- ORDER: Passeriformes
- FAMILY: Parulidae
Clad in olive, gray, and yellow, with a jewel-like black chest patch in breeding males, Mourning Warblers are bright but hard-to-see birds of brushy areas. Among the most renowned skulkers of the warbler family, they are common but seldom seen, particularly during migration and winter, when they are quiet. Mourning Warblers breed in dense thickets of northern North America, often in areas created by fires, storms, or logging operations. Males sing a short, burry song.More ID Info
Find This Bird
Go looking for Mourning Warblers in late spring and early summer, when males sing loudly in the early morning. Listen for them in areas with dense, shrubby vegetation and few trees. Even while singing these birds often remain concealed—you may be able to coax one into view by making “pishing” sounds. Look for migrants also in dense habitats; they may sing during spring migration but are often quiet, making them hard to locate. The Mourning Warbler is among the latest of all spring migrants, and some arrive in nesting areas as late as early June.
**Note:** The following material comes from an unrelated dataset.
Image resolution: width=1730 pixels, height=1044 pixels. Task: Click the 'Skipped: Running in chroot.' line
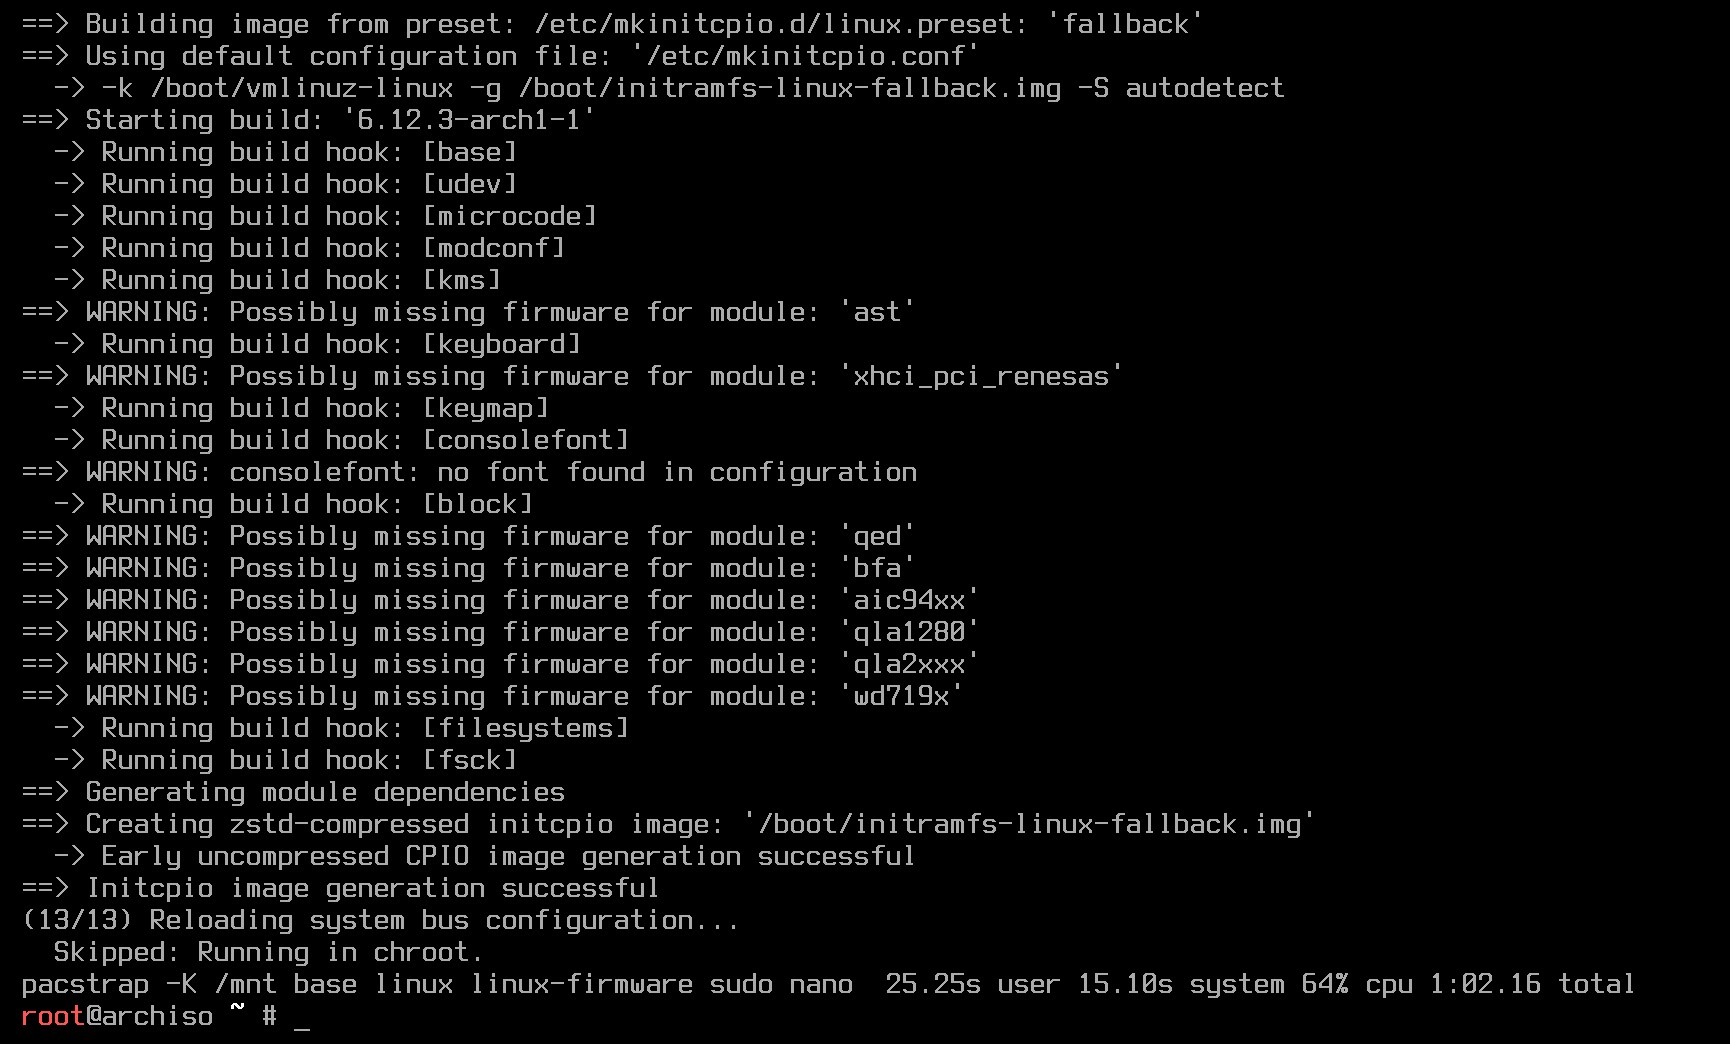[268, 952]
- Reinita plañidera (Spanish)
- Paruline triste (French)
- Cool Facts
- Mourning Warbler is sometimes called a “fugitive” species because individuals sometimes have to search out new breeding habitat as its preferred early-successional habitat begins to mature, after about 7–10 years. Other North American species that wander in search of burned or disturbed habitats include American Three-toed and Black-backed Woodpeckers, Western Wood-Pewee, and Western Bluebird.
- Mourning Warbler and the closely related MacGillivray’s Warbler can be difficult to distinguish visually, and the two species often hybridize where their ranges meet. In the zones of hybridization, songs are often intermediate between typical songs for each species.
- Until 2011, Mourning Warbler was placed in the genus Oporornis along with MacGillivray’s, Kentucky, and Connecticut Warblers. However, biochemical research demonstrated that Mourning, MacGillivray’s, and Kentucky are far more closely related to yellowthroats than to Connecticut Warbler, and so scientists moved these three to genus Geothlypis, leaving Connecticut as the world’s sole Oporornis.
- Both male and female Mourning Warblers may pretend to have broken wings to distract predators close to their nest.
- The oldest recorded Mourning Warbler was a male, and at least 7 years, 1 month old when he was recaptured and rereleased during banding operations in Alberta, Canada.